Sözcükte Anlam
Dilin bir iletişim aracı olduğu herkesçe bilinen bir gerçektir. Sözcükler bir dilin temel taşlarıdır. Konuşurken ya da yazarken hep sözcüklerden yararlanırız. Bu yüzden sözcüklerin anlamlarını çok iyi bilmemiz gerekir. Kullandığımız sözcüklerin anlam özelliklerini yeterince bilmiyorsak, anlatımlarımızda belirsizlik veya yanlışlıklar olur.

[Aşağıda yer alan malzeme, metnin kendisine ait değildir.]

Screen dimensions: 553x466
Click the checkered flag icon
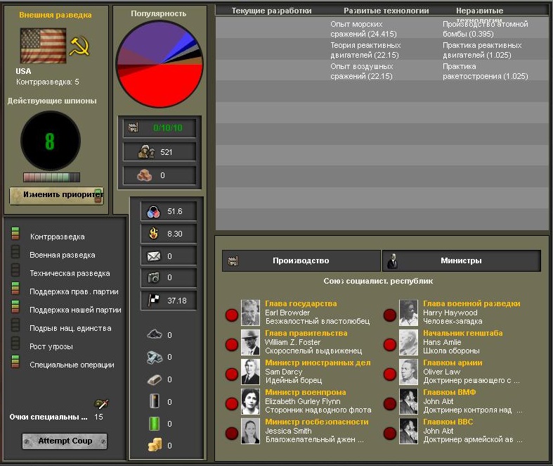(153, 301)
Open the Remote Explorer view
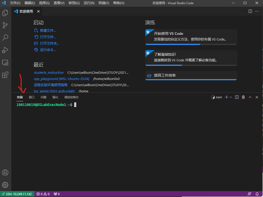The width and height of the screenshot is (263, 197). point(5,62)
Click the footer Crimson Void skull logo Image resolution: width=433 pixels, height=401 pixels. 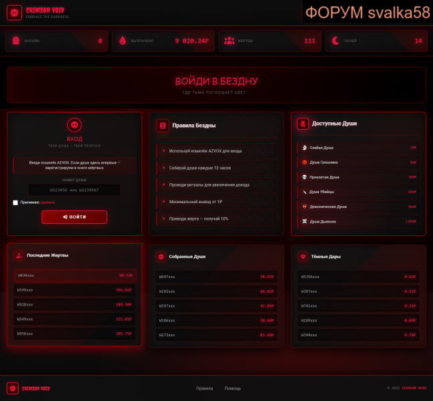pyautogui.click(x=13, y=388)
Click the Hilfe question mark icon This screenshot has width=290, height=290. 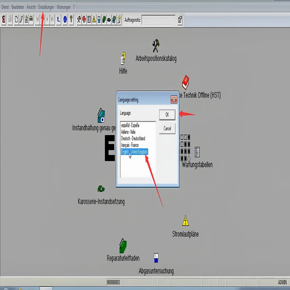click(123, 59)
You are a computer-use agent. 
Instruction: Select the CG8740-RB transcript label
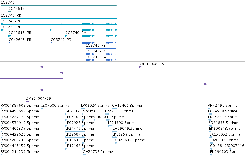click(11, 16)
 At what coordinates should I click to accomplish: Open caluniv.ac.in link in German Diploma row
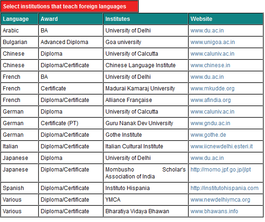click(x=212, y=112)
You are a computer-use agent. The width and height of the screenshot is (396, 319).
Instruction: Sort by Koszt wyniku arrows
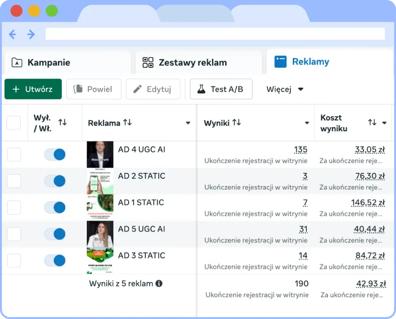(x=372, y=122)
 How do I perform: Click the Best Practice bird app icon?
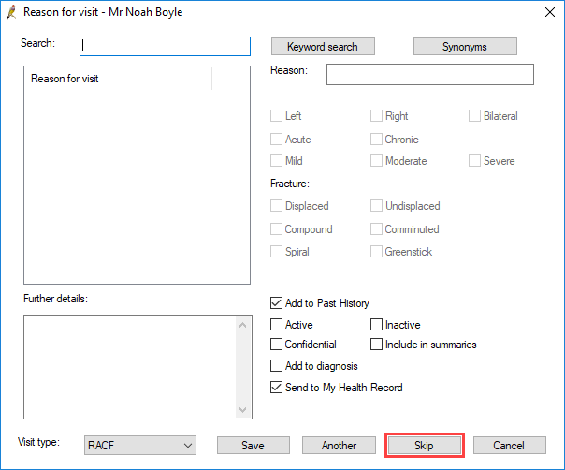pyautogui.click(x=12, y=12)
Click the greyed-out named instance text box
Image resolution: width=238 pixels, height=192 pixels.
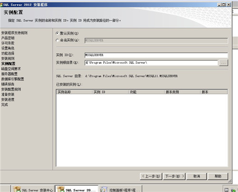coord(156,40)
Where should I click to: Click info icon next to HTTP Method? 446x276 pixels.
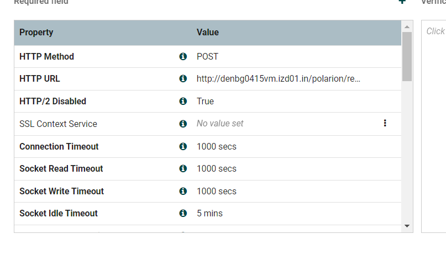pyautogui.click(x=183, y=56)
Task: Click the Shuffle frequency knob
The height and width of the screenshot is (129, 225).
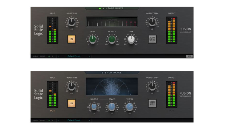Action: 94,106
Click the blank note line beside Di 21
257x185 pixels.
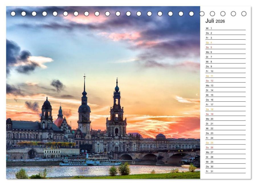231,124
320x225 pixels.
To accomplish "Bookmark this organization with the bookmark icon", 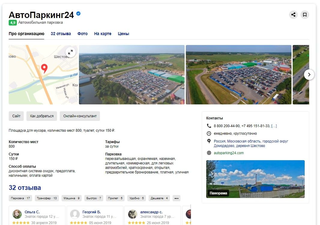I will pyautogui.click(x=305, y=15).

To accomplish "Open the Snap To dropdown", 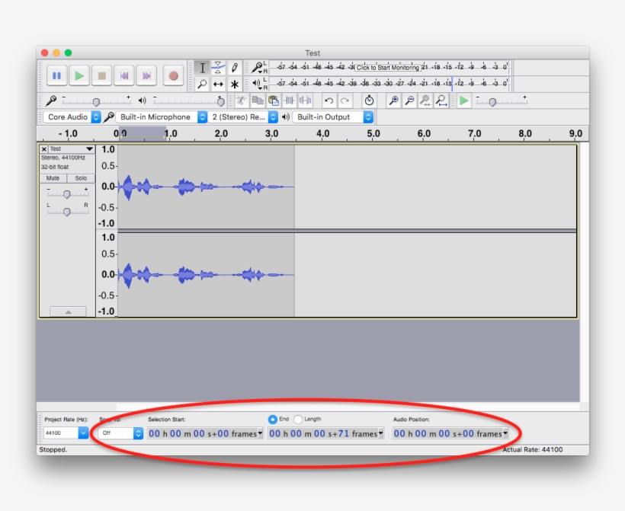I will (118, 433).
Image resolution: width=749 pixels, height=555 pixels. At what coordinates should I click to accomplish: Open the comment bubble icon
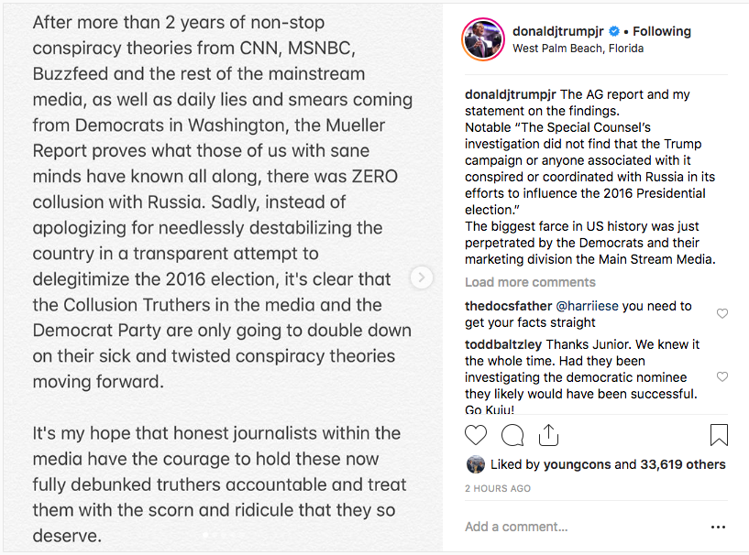512,435
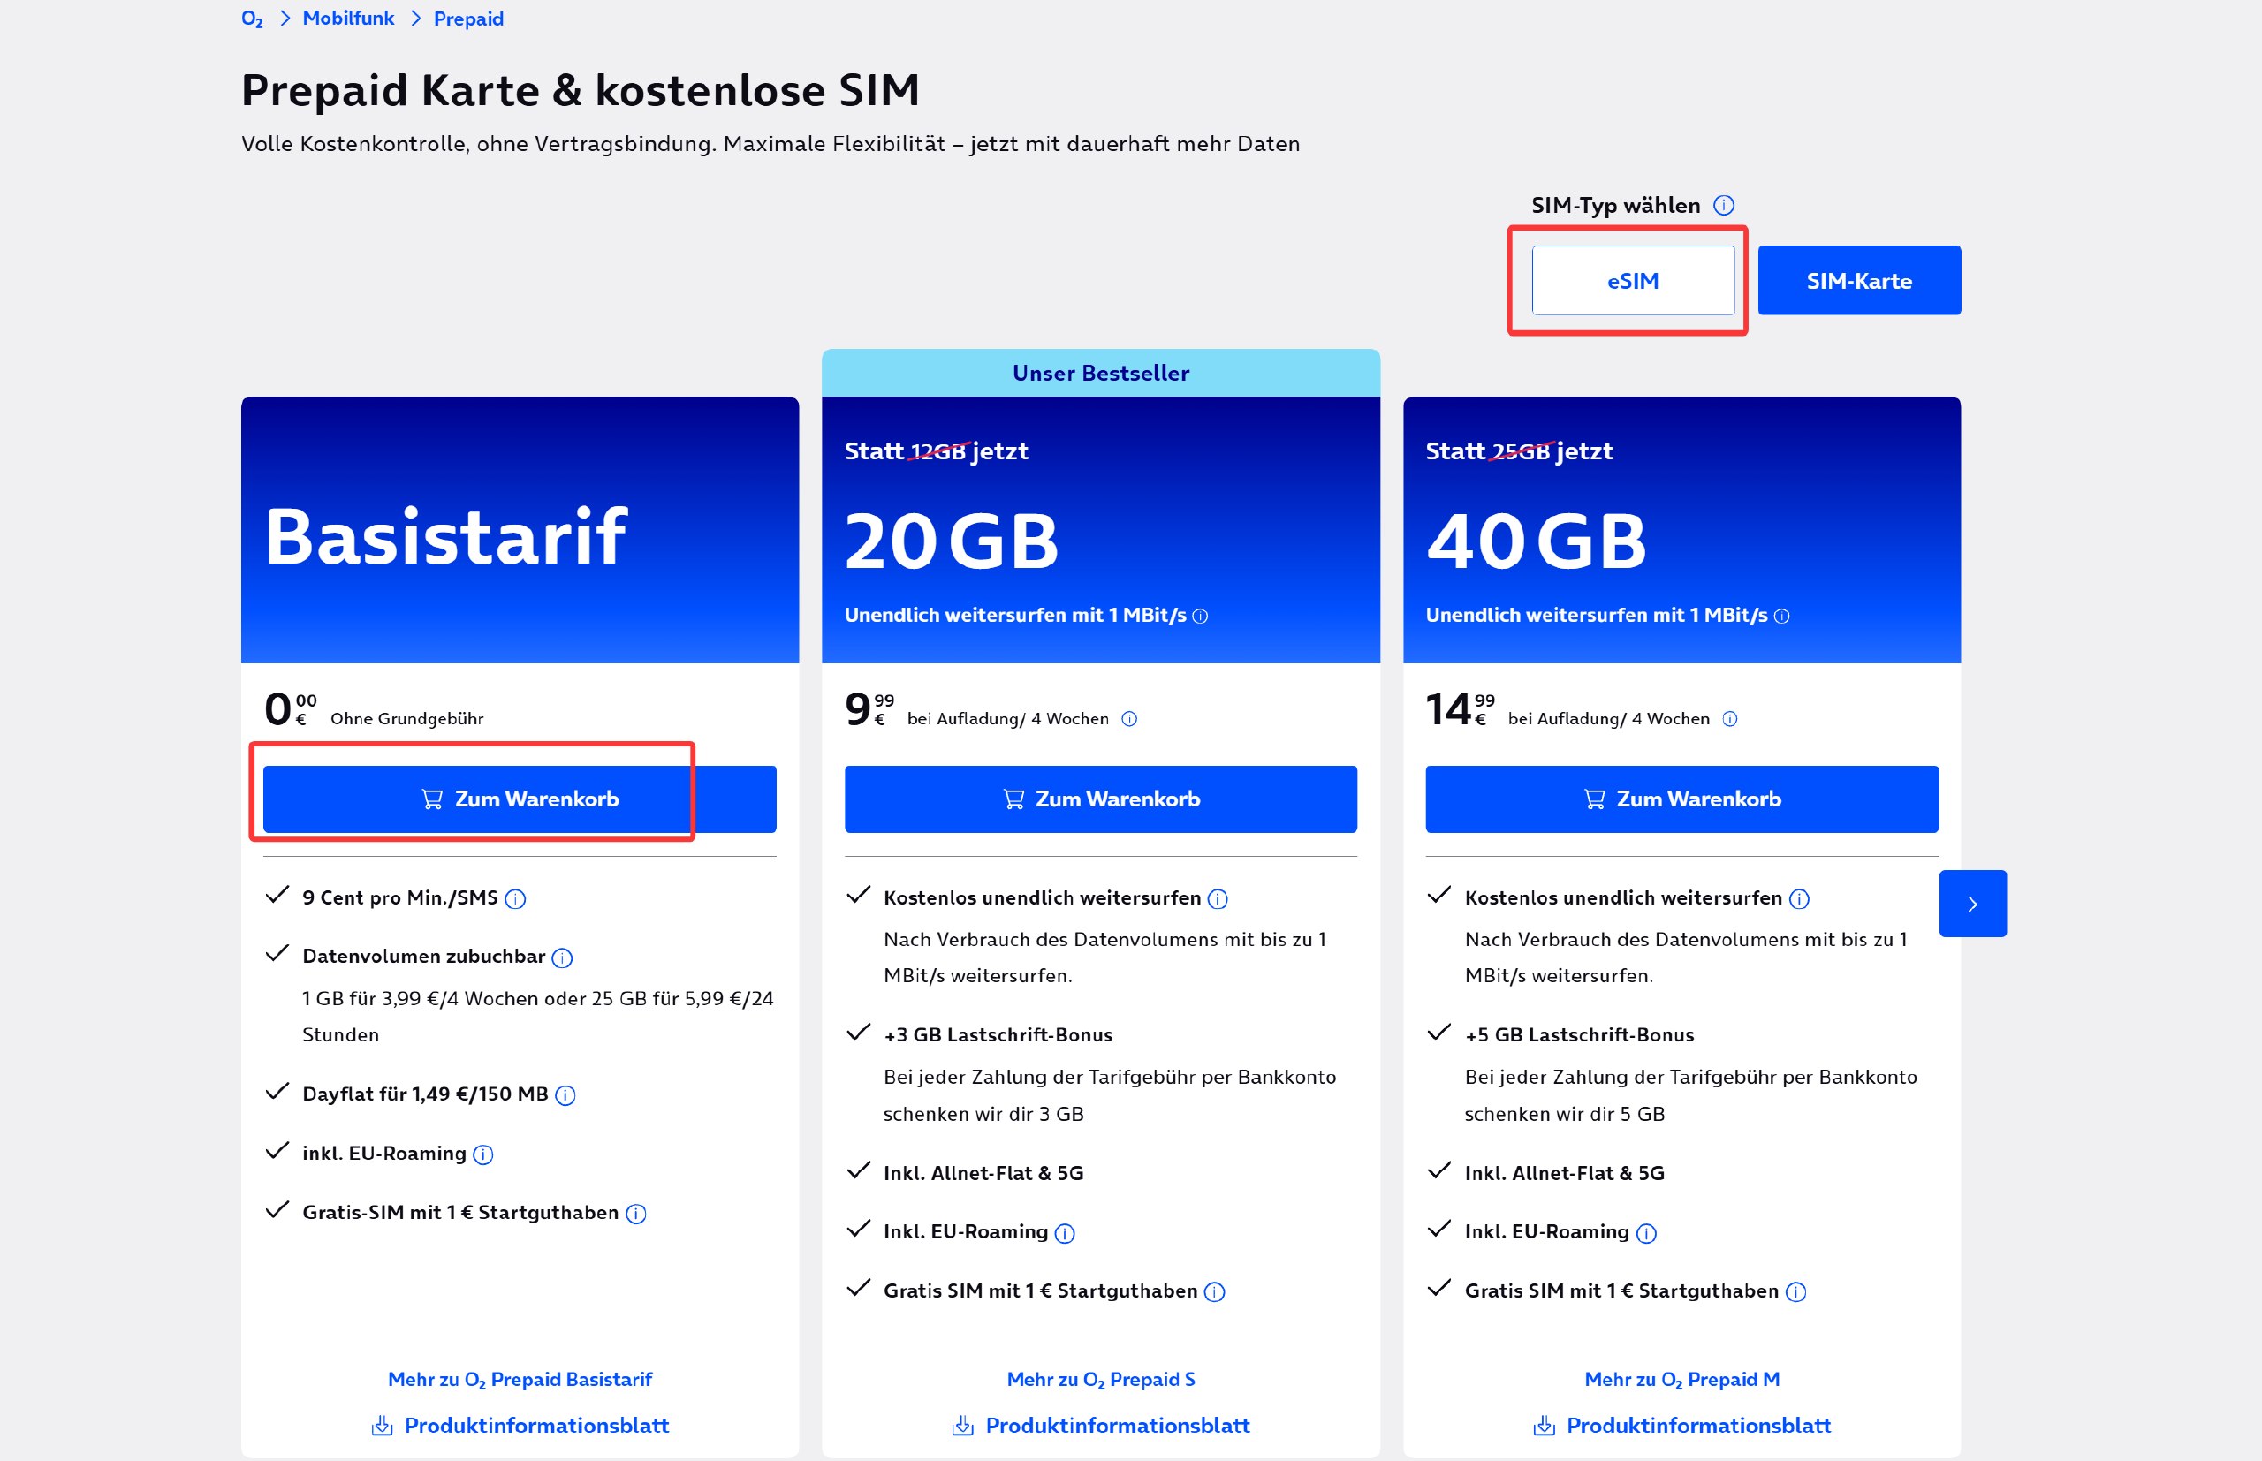Add 40 GB tariff to Warenkorb
Viewport: 2262px width, 1461px height.
click(1681, 800)
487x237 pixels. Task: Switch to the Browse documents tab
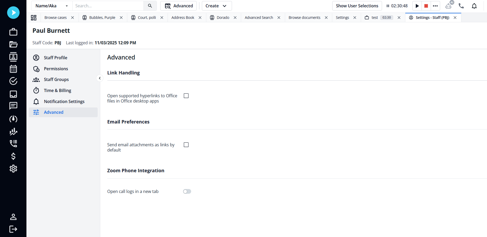coord(304,18)
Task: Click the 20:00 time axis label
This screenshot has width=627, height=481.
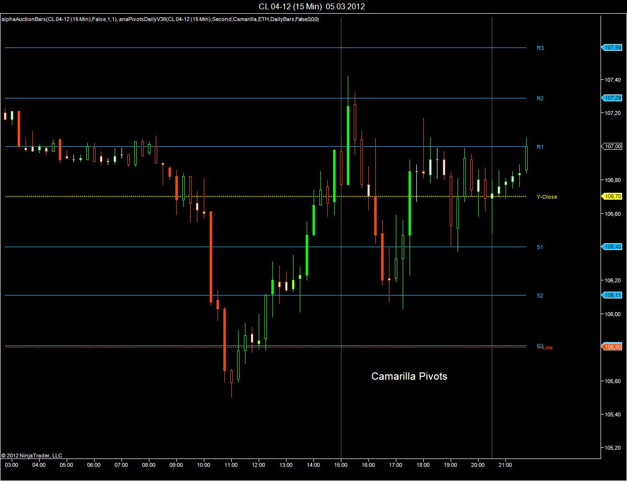Action: point(478,465)
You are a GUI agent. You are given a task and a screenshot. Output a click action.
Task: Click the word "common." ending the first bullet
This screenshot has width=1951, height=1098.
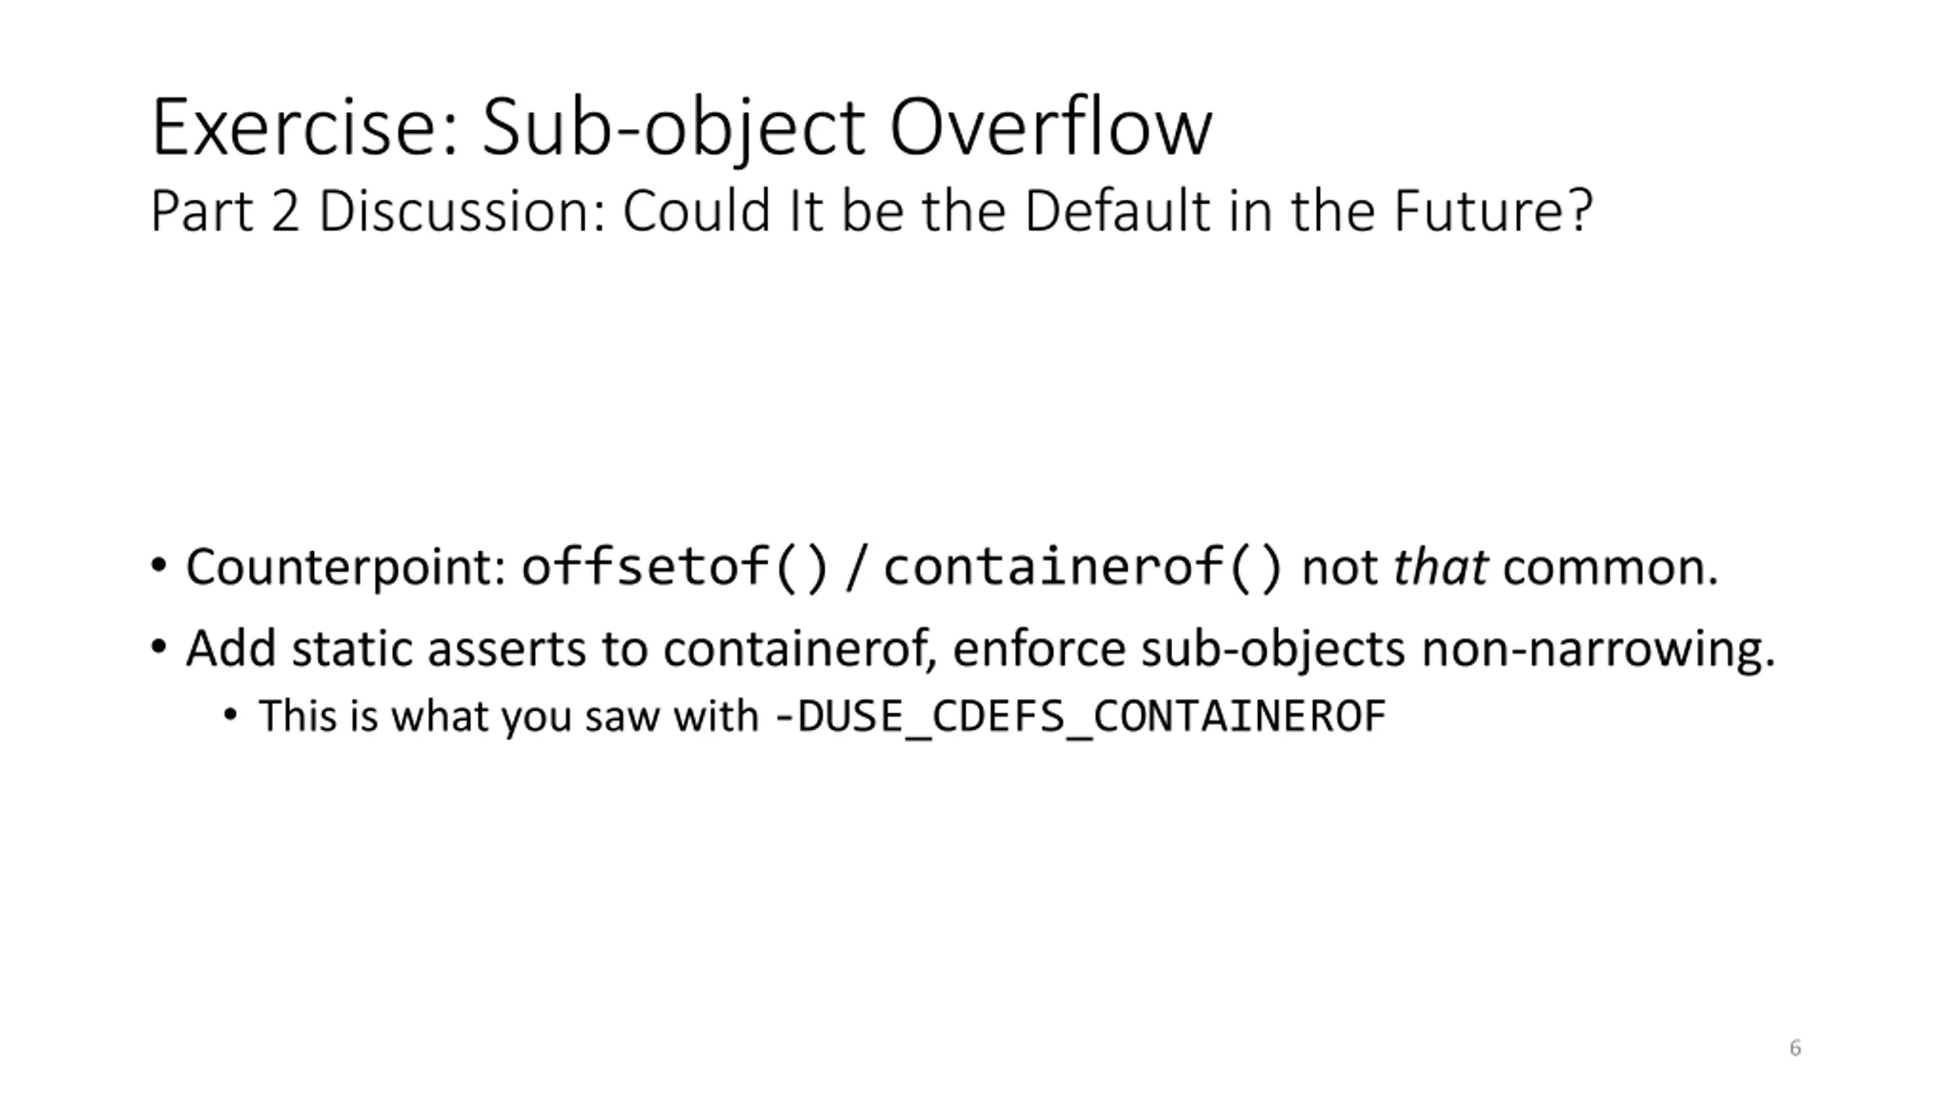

Türkçe, çok anlamlılık bakımından oldukça zengindir. Bir sözcüğün birden çok anlamda kullanıldığını, yazılı ve sözlü anlatımlarda hepimiz görmüşüzdür. Anlamını çok iyi bildiğimiz bir sözcük farklı cümlelerde hiç bilmediğimiz anlamlarda kullanılabilir.
El sözcüğünü ele alalım:
El sözcüğünün gerçek anlamı, "kolun bilekten parmak uçlarına kadar olan, tutmaya ve iş yapmaya yarayan bölümüdür."
"Elimi kapıya çarptım." cümlesinde el sözcüğü gerçek anlamıyla kullanılmıştır.
"Eren'in eliyle ona mektup gönderdim." Bu cümlede ise el sözcüğü, bildiğimiz anlamın dışında bir anlamda kullanılmıştır.
İşte sözcüklerin kullanıldıkları yerlere göre kazandıkları anlamlara gerçek, mecaz, terim ve yan anlam denir.
Gerçek (Temel) Anlam:
Bir sözcüğü okuduğumuzda veya duyduğumuzda aklımıza gelen ilk anlama gerçek anlam denir.
Aç sözcüğü, yemek yeme ihtiyacı olan anlamındadır; tokun karşıtıdır.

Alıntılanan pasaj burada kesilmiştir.